Do Bras Cause Breast Cancer?
A friend insists that wearing a bra can lead to breast cancer. This seems crazy to me, but could it be true? Where could an idea like this come from?
Andrew Weil, M.D. | October 21, 2014
The notion that wearing a bra causes breast cancer has been floating around the Internet for years, causing unwarranted alarm among women. It is simply not true. There isn’t any proof that wearing bras increases risk of breast cancer. As a matter of fact, a new study found no evidence demonstrating an association between wearing a bra and breast cancer in postmenopausal women.
The investigators, from the Fred Hutchinson Cancer Research Center in Seattle, interviewed 454 women with invasive ductal carcinoma and 590 women with invasive lobular carcinoma, the two most common subtypes of the disease. They also interviewed 469 women who did not have breast cancer and who served as controls.

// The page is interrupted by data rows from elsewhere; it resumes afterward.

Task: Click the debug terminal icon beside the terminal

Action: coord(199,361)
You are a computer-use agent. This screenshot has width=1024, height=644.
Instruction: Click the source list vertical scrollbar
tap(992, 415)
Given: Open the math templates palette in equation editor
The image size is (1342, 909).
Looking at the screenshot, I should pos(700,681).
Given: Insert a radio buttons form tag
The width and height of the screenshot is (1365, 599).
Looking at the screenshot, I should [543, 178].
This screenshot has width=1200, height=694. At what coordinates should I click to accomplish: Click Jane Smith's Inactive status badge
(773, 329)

The researchers asked the women about the age at which they began wearing a bra, whether they wore bras with underwires, their bra cup and band size, the number of hours a day and days per week that they wore bras and whether their bra-wearing patterns had changed at different times during their lives.
According to the American Cancer Society (ACS), the idea that bras can cause breast cancer comes from a book published in the 1990s called Dressed to Kill by a husband-and-wife team of medical anthropologists who suggested that bras compress the breasts’ lymphatic system, resulting in an accumulation of cancer-causing toxins. The ACS notes on its website that the study purporting to establish this link “was not conducted according to standard principles of epidemiological research” and did not take into consideration other variables including the known risks for breast cancer. What’s more, the idea that bras lead to blocked lymphatic vessels and accumulation of toxins “is inconsistent with scientific concepts of breast physiology and pathology,” the ACS explains.

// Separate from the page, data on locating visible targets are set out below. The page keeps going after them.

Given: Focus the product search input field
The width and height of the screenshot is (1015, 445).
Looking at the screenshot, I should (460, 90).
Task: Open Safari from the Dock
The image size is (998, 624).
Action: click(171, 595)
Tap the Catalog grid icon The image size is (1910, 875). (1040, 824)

Bottom line: women do not have to worry that wearing a bra can lead to breast cancer. It doesn’t.
Andrew Weil, M.D.
Sources:
Lu Chen, Kathleen E. Malone, and Christopher I. Li. “Bra Wearing Not Associated with Breast Cancer Risk: A Population-Based Case–Control Study.” Cancer Epidemiology, Biomarkers & Prevention, September 2014 DOI: 10.1158/1055-9965.EPI-14-041
C.C. Hsieh, D. Trichopoulos. “Breast size, handedness and breast cancer risk.” European Journal of Cancer. 1991;27(2):131-5.